*Aufgabenbeschreibung*:
Gib aus dem Textauszug den Abschnitt wortgetreu wieder, der mit den Worten um „Am anderen Ende“ beginnt und mit „Gefahr entfliehen kann.“ schließt.

*Textauszug*:
....................
Nicht nur zu Lande und in der Luft, auch im Wasser hat die Natur Unglaubliches zu bieten: Der Elefantenrüsselfisch, ein afrikanischer Nilhecht, hat sich auf das Fischen im Trüben spezialisiert. Dabei hilft ihm ein Organ, das elektrische Impulse aussendet. Es handelt sich um eine aktive Elektroortung, vergleichbar der aktiven Echoortung von Fledermäusen mit Ultraschall, die damit auch ein dreidimensionales Bild ihrer Umgebung wahrnehmen können. Der Quastenflosser, ein bis zu zwei Meter langer und 100 Kilogramm schwerer Fisch, lebte vor 70 Millionen Jahren. Man kannte ihn nur aus Versteinerungen. Seine Wiederentdeckung in Südafrika war 1938 eine zoologische Sensation. Der Körperbau des lebenden Fossils hat sich praktisch nicht verändert. Die je zwei Bauch- und Brustflossen ähneln in ihrem Knochenaufbau den Vorder- und Hinterfüßen von Landwirbeltieren. So lässt sich die Entwicklung der Extremitäten studieren, die für die Eroberung der Landmasse Voraussetzung war. Der Stoßzahn des Narwals galt bis ins 17. Jahrhundert als hoch geschätztes Horn des sagenhaften Einhorns. Auch in der kaiserlichen Schatzkammer in Wien befand sich ein solches Exemplar. In Wahrheit handelt sich um ein Sinnesorgan, das dem Narwal als sensibler Sensor bei der Nahrungssuche dient.

Am anderen Ende der Beliebtheitsskala rangieren Insekten wie die Stubenfliege. Sie verdankt ihren 360-Grad-Rundblick Tausenden sechseckigen Einzelaugen, die zu einem hervorragenden räumlichen Sehen führen. Die Verarbeitung der wahrgenommenen Bewegungen erfolgt viel schneller als beim Menschen: Während das menschliche Gehirn 20 Einzelbilder pro Sekunde unterscheiden kann, sind es bei der Fliege fünfmal so viele. Aus Sicht der Fliege nähert sich die schlagende menschliche Hand wahrscheinlich vergleichbar einer Zeitlupe, sodass sie leicht vor der drohenden Gefahr entfliehen kann.
....................
*Gezeigtes Material*:

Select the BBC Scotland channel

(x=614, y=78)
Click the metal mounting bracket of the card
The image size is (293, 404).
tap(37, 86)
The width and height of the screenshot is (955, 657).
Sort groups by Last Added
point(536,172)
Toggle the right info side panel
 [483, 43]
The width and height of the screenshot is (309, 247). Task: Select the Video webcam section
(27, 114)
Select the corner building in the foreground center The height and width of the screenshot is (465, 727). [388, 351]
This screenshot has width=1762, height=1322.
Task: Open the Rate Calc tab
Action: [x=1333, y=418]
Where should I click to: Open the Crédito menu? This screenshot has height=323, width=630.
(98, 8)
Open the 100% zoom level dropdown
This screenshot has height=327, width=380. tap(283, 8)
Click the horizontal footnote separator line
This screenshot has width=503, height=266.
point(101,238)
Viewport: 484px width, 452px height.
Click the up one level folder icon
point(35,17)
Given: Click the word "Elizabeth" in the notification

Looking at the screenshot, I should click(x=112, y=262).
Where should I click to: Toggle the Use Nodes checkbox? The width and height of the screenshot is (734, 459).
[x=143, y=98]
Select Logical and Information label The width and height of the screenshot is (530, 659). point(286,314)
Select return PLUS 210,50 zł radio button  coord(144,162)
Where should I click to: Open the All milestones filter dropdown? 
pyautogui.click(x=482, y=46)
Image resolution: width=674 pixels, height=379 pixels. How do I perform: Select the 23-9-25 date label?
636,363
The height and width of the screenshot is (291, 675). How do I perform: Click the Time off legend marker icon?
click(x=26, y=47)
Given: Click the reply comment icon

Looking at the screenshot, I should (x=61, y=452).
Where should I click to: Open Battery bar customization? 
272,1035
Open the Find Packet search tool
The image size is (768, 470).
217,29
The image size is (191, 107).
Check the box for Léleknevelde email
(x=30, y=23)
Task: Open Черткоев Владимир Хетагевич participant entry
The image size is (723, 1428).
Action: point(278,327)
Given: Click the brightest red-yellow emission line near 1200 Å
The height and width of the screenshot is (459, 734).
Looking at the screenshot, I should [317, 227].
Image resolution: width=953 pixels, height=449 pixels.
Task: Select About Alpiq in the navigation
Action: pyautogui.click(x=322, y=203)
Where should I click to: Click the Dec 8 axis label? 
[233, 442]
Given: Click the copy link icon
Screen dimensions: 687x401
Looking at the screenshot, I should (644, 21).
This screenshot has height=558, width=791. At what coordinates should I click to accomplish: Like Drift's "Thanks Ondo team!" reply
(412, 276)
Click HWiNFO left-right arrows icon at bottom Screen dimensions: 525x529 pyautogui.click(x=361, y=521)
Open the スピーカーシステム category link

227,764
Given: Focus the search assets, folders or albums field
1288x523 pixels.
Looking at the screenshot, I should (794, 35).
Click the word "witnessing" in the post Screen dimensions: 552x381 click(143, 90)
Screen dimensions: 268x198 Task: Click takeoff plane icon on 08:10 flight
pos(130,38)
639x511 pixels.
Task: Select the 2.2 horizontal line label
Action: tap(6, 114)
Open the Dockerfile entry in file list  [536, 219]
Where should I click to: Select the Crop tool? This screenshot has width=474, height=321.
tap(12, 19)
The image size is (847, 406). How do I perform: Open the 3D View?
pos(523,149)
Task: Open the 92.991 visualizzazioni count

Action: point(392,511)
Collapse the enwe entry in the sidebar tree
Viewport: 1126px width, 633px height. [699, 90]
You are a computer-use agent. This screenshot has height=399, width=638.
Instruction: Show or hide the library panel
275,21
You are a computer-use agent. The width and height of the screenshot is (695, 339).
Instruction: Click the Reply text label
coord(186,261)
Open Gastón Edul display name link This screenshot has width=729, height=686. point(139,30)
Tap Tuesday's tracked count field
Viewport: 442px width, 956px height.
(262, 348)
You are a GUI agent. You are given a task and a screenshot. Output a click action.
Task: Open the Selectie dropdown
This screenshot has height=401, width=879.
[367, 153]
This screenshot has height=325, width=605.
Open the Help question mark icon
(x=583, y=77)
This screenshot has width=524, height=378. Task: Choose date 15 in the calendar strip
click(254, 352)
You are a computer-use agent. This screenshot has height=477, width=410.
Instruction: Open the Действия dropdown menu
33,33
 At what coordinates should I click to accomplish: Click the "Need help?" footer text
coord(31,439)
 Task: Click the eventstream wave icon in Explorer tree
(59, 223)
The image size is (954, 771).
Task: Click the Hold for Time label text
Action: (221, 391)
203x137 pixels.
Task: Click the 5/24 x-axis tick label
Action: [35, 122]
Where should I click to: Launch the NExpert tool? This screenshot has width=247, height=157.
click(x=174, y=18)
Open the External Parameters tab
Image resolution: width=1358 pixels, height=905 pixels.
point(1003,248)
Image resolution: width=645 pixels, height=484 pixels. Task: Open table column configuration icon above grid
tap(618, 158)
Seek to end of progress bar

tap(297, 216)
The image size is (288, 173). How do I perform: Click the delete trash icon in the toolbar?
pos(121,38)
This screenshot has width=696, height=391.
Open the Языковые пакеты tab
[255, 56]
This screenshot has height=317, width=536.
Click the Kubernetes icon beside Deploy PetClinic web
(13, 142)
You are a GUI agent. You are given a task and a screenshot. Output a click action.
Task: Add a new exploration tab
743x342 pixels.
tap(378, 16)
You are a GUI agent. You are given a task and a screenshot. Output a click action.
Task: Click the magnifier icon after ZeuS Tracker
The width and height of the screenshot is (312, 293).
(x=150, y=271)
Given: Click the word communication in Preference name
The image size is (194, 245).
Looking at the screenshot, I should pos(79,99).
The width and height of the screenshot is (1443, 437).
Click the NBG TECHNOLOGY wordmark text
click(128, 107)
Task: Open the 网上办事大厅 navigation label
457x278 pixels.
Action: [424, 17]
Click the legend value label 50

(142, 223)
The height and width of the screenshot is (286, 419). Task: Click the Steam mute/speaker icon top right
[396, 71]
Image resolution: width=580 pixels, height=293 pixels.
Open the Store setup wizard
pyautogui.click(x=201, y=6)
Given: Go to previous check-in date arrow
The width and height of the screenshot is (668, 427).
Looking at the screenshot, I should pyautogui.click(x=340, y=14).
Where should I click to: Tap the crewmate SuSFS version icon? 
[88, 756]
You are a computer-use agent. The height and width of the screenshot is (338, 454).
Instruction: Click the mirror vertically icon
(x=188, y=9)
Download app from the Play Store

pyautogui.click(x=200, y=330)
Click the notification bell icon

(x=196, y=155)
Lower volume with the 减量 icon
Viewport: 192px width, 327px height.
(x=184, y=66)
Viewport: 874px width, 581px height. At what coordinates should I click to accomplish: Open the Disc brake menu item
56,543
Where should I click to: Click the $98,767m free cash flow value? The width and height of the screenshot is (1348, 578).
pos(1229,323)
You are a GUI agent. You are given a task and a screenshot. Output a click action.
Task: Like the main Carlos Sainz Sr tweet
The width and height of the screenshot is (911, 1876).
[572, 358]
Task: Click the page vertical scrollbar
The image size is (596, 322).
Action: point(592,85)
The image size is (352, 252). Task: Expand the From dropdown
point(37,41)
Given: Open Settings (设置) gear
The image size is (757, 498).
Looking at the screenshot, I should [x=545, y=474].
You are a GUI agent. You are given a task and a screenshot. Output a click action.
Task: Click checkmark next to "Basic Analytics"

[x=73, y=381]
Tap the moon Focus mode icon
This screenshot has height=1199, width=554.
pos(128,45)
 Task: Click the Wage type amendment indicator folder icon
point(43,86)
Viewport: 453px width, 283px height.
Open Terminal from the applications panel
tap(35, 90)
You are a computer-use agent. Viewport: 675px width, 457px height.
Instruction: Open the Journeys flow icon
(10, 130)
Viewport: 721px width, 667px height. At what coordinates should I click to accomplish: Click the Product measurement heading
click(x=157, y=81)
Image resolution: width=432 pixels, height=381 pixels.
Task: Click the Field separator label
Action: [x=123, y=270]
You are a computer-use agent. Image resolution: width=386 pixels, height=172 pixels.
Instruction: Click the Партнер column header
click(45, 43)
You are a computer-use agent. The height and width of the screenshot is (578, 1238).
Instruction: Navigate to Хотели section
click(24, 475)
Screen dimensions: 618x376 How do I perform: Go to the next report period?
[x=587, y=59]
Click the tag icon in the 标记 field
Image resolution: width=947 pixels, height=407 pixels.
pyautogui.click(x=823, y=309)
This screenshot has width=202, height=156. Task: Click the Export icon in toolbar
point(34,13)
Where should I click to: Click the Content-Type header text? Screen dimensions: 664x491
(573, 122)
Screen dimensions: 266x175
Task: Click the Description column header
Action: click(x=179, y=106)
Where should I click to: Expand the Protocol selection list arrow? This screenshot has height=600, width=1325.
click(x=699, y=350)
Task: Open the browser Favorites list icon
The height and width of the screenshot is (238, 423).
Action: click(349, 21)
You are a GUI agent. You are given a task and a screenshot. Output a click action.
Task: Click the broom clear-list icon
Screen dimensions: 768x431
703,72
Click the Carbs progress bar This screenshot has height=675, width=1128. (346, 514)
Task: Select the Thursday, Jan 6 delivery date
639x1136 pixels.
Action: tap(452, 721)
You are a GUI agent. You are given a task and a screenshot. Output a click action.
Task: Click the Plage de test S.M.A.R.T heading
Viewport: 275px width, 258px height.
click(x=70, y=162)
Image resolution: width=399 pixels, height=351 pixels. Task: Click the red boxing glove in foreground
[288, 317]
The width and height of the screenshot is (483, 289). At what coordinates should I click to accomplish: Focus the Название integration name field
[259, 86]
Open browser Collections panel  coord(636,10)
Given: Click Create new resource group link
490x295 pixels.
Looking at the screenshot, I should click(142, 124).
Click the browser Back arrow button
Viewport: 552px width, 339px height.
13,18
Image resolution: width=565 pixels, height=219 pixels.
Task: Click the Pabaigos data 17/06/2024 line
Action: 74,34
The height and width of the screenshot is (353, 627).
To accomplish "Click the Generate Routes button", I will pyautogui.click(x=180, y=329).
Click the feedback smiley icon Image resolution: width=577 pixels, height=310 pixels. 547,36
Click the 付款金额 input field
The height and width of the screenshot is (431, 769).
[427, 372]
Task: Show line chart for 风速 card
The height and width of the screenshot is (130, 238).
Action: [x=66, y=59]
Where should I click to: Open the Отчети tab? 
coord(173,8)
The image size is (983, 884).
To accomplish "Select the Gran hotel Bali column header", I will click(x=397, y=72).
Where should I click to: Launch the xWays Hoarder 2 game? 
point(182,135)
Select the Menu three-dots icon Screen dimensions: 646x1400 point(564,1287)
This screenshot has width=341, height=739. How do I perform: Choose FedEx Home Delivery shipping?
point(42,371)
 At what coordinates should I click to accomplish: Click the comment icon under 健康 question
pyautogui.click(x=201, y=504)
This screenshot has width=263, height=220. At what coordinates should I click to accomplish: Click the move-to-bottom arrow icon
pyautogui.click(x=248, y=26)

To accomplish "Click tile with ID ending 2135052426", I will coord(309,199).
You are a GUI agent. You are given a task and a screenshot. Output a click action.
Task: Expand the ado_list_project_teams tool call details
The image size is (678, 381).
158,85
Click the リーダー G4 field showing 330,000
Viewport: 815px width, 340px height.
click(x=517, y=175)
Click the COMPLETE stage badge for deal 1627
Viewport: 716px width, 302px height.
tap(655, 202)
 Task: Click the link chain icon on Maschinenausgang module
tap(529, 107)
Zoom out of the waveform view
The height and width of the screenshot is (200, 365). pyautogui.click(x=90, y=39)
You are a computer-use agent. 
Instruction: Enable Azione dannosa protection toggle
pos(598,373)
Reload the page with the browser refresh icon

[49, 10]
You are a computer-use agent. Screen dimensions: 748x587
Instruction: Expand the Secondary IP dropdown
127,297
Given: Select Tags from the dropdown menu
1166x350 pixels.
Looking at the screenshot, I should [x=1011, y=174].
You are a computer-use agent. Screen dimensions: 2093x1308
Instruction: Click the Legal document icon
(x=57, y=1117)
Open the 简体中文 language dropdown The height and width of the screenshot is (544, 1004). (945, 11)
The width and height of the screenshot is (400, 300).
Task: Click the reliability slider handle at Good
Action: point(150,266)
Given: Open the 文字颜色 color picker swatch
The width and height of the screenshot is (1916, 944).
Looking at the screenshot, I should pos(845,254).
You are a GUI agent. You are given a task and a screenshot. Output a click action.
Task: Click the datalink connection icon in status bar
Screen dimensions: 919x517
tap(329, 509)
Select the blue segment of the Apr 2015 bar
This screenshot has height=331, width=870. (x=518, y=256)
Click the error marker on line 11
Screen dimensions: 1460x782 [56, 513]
....................
*Ergebnis*:
Am anderen Ende der Beliebtheitsskala rangieren Insekten wie die Stubenfliege. Sie verdankt ihren 360-Grad-Rundblick Tausenden sechseckigen Einzelaugen, die zu einem hervorragenden räumlichen Sehen führen. Die Verarbeitung der wahrgenommenen Bewegungen erfolgt viel schneller als beim Menschen: Während das menschliche Gehirn 20 Einzelbilder pro Sekunde unterscheiden kann, sind es bei der Fliege fünfmal so viele. Aus Sicht der Fliege nähert sich die schlagende menschliche Hand wahrscheinlich vergleichbar einer Zeitlupe, sodass sie leicht vor der drohenden Gefahr entfliehen kann.